** START Rows **

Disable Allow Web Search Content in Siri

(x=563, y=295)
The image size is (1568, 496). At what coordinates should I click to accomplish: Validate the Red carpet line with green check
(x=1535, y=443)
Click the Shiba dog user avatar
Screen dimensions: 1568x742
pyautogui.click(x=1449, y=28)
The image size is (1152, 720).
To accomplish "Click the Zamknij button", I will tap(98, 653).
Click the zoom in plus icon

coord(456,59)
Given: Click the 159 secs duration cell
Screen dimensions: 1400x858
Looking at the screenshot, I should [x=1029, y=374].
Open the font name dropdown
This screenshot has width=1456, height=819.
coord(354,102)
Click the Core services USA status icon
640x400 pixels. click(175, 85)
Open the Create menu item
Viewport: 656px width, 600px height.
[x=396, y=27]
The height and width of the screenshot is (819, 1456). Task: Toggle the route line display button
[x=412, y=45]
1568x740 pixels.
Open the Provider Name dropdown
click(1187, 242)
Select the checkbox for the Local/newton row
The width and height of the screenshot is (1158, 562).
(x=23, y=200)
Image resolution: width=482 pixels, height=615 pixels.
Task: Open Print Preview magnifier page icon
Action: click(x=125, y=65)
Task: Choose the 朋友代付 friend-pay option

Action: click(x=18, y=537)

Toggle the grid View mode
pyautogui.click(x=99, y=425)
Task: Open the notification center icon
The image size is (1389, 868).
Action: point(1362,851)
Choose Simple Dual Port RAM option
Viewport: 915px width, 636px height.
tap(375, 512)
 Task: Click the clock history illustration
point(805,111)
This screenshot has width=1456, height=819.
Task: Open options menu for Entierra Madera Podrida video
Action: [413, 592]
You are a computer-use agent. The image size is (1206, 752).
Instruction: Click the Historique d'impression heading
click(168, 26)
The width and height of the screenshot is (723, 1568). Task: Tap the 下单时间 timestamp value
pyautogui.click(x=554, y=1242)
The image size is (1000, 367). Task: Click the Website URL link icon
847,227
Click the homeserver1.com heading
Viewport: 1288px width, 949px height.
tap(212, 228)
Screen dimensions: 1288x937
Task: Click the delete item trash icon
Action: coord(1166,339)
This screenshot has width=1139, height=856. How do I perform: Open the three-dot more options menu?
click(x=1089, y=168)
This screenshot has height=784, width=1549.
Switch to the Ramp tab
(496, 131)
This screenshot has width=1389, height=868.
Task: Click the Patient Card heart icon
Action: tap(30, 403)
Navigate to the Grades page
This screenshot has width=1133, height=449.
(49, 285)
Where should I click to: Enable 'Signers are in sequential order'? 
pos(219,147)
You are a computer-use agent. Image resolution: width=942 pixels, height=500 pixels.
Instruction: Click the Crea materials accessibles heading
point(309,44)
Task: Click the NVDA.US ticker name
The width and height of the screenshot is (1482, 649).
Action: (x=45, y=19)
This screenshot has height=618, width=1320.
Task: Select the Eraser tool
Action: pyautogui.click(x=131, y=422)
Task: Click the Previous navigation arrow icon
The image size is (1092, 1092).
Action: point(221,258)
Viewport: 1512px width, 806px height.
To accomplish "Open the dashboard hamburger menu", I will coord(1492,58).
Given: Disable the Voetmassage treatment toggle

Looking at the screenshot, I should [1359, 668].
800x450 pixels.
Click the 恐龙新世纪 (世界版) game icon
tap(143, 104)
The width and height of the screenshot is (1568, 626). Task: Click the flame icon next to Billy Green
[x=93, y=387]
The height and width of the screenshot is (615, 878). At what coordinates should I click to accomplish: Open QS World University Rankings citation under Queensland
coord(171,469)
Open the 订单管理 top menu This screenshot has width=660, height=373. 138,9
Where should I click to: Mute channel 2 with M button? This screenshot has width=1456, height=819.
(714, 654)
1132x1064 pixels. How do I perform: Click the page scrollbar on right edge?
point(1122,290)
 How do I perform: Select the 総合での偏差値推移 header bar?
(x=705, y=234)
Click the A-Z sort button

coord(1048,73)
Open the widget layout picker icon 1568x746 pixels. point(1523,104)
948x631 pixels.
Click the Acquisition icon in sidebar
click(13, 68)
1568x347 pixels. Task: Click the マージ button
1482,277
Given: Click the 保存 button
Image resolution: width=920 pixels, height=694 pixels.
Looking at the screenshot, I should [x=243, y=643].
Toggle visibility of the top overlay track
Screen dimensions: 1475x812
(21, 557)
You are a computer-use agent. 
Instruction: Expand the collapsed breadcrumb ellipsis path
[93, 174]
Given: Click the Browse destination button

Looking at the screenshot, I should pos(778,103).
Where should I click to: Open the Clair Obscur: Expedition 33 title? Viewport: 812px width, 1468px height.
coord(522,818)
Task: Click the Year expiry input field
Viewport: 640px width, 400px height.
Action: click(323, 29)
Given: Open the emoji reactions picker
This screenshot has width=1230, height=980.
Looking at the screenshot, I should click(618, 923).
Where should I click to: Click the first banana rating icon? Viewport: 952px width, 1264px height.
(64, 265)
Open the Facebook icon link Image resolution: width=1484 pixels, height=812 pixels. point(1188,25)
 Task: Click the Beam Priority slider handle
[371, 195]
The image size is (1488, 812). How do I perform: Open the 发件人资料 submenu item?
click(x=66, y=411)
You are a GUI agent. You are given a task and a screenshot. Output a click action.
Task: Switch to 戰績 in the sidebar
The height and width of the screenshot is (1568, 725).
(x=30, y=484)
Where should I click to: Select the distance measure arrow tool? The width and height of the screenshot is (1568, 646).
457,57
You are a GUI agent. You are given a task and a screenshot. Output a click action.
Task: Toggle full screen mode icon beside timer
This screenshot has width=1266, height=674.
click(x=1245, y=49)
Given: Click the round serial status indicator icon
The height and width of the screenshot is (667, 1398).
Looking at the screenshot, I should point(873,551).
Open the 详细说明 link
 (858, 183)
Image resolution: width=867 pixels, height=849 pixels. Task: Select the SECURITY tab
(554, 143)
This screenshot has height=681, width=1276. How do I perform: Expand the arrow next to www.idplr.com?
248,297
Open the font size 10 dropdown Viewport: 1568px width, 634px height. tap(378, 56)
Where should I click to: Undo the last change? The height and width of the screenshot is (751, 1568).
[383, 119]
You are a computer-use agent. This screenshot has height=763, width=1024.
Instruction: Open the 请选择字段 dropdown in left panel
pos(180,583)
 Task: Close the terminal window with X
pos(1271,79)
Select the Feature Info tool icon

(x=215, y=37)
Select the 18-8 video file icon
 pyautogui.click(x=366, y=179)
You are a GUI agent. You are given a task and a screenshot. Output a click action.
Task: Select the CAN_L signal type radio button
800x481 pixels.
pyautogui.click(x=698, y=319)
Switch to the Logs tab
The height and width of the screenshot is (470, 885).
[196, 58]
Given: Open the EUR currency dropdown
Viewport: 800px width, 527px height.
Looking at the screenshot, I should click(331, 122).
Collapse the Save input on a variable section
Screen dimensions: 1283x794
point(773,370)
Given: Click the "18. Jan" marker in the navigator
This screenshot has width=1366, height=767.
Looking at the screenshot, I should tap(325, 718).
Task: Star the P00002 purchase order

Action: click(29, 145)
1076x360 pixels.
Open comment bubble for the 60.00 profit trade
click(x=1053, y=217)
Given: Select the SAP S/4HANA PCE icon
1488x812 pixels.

** END Rows **

• [Set task]
Switch "heading" to "title" in the rows from the line with "Task: Click the clock history illustration" up to and including the line with "click(168, 26)", and give only those lines, otherwise unchanged.

• [Answer in full]
 Task: Click the clock history illustration
point(805,111)
This screenshot has width=1456, height=819.
Task: Open options menu for Entierra Madera Podrida video
Action: [413, 592]
You are a computer-use agent. The image size is (1206, 752).
Instruction: Click the Historique d'impression title
click(168, 26)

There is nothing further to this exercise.